Ronin Arts is a role-playing game company founded as a joint venture by Philip J. Reed and Christopher Shy in 2003, to some degree a successor to Shy's Studio Ronin and Reed's selling of role playing games PDFs from his blog.

Ronin Arts publishes or published at some point, among other products The Whispering Vault, Star Ace, M&M Superlink support, and D20 Future support.

==History==
Author Philip J. Reed and artist Christopher Shy formed the new company Ronin Arts in 2003 to showcase their talents. The first version of their website sold both the 101 series of books by Reed as well as illustrated art books such as the edition of Herbert West: Reanimator (2003) featuring artwork by Shy. Ronin Arts expanded that same year beyond their d20 collections by purchasing the rights to The Whispering Vault by Pariah Press and Star Ace by Pacesetter. Reed and Shy started producing new material for The Whispering Vault soon after, starting with Mortal Magic (2003) that was previously unpublished by Ronin Publishing, but after publishing several more PDFs in 2003, that line ceased. Reed wanted to convert Star Ace to d20 Modern but never finished work on that. Ronin Arts was so successful that Reed left Steve Jackson Games in 2004 to work full-time on the company. Around that, freelancers such as Bruce Baugh, Michael Hammes, James Maliszewski and Patrick Younts started to produce material for Ronin Arts.

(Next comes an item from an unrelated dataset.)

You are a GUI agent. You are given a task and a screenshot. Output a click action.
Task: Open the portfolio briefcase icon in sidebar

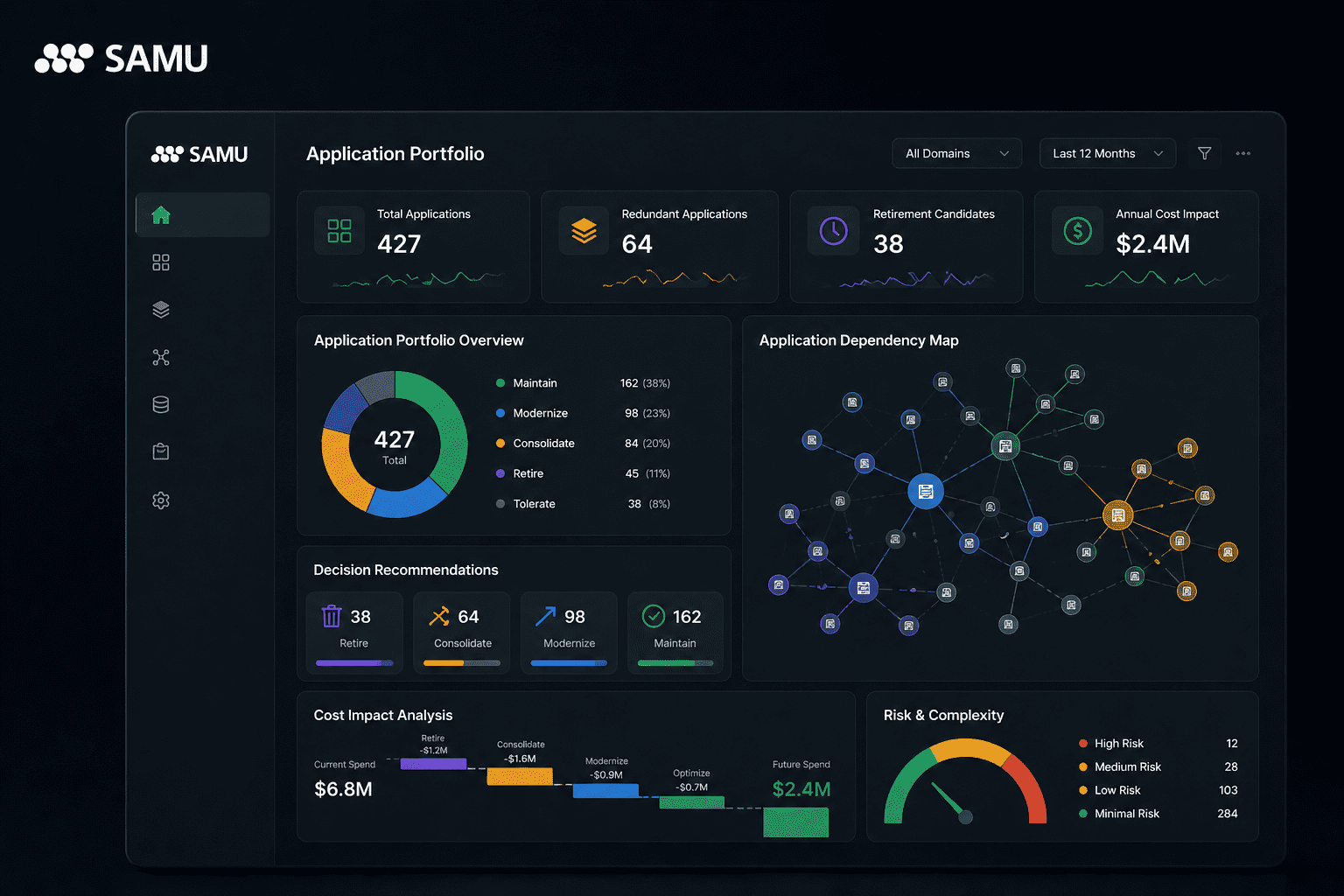[161, 451]

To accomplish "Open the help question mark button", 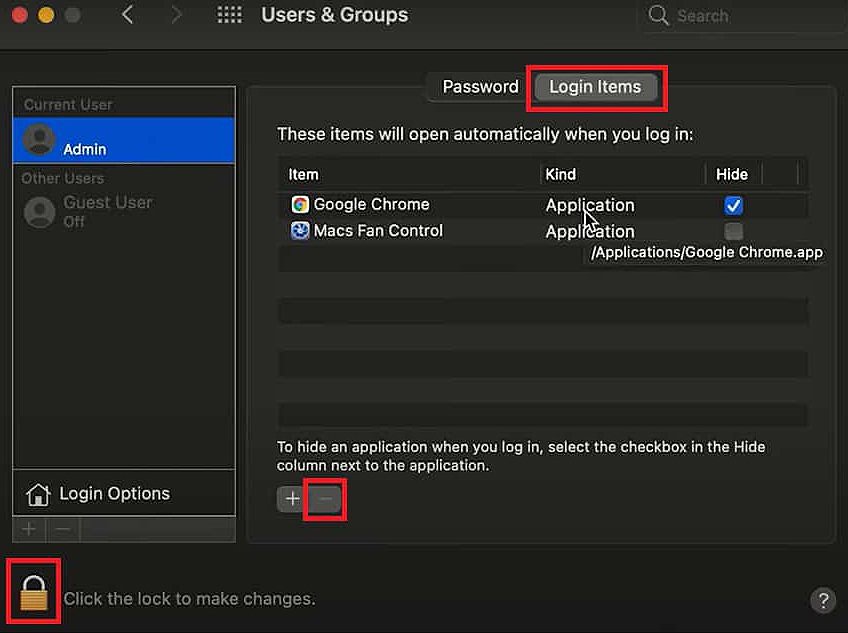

Ronin Arts has produced material for other licensed systems, such as publishing the "Runic Fantasy" series for the Mongoose Publishing version of RuneQuest (2006-2007), the "First Edition Fantasy" series for retro-clone OSRIC (2006-2007), and supplements for Mutants & Masterminds (2003-2008). Hammes and Reed designed the 4C System (2007), a retro-clone of the Marvel Super Heroes role-playing system, which then received supplements from Hazard Studio, Highmoon Games, Seraphim Guard among other companies. Ronin Arts was also able to publish an early Freeport licensed supplement, Treasures of Freeport (2004) followed by some True20 supplements (2005-2006) and a long-running series of Mutants & Masterminds Archetype books (2006-2007) which Green Ronin sold directly. Reed was able to sell an extended PDF series in 2006 called ePublishing 101, which explained how to succeed at PDF production. The market for PDFs had slowed down greatly by 2007 so Reed went back to work for Steve Jackson Games, and in 2008 he became their Chief Operating Officer.

Ronin Arts began as an experiment, when Reed wrote the company's first PDF 101 Spellbooks. Surprised by how quickly the gaming community embraced the product, he quickly set out to produce more. The company soon made its products available at RPGNOW.com, one of the first sites to exclusively handle the sale and promotion of roleplaying games in electronic format. From 2003 to 2007 at least, Ronin Arts was considered one of the most successful publishers in the emerging PDF industry.

In February 2007, however, they ended their relationship with RPGNOW due to creative differences.

As of March 2015, Ronin Arts' website is no longer active, having apparently been let go as of late 2012 or early 2013. Many of its products are still available by way of Lulu, Warehouse 23 and Paizo Publishing.

Not to be confused with Green Ronin Publishing, another popular producer of RPG supplements.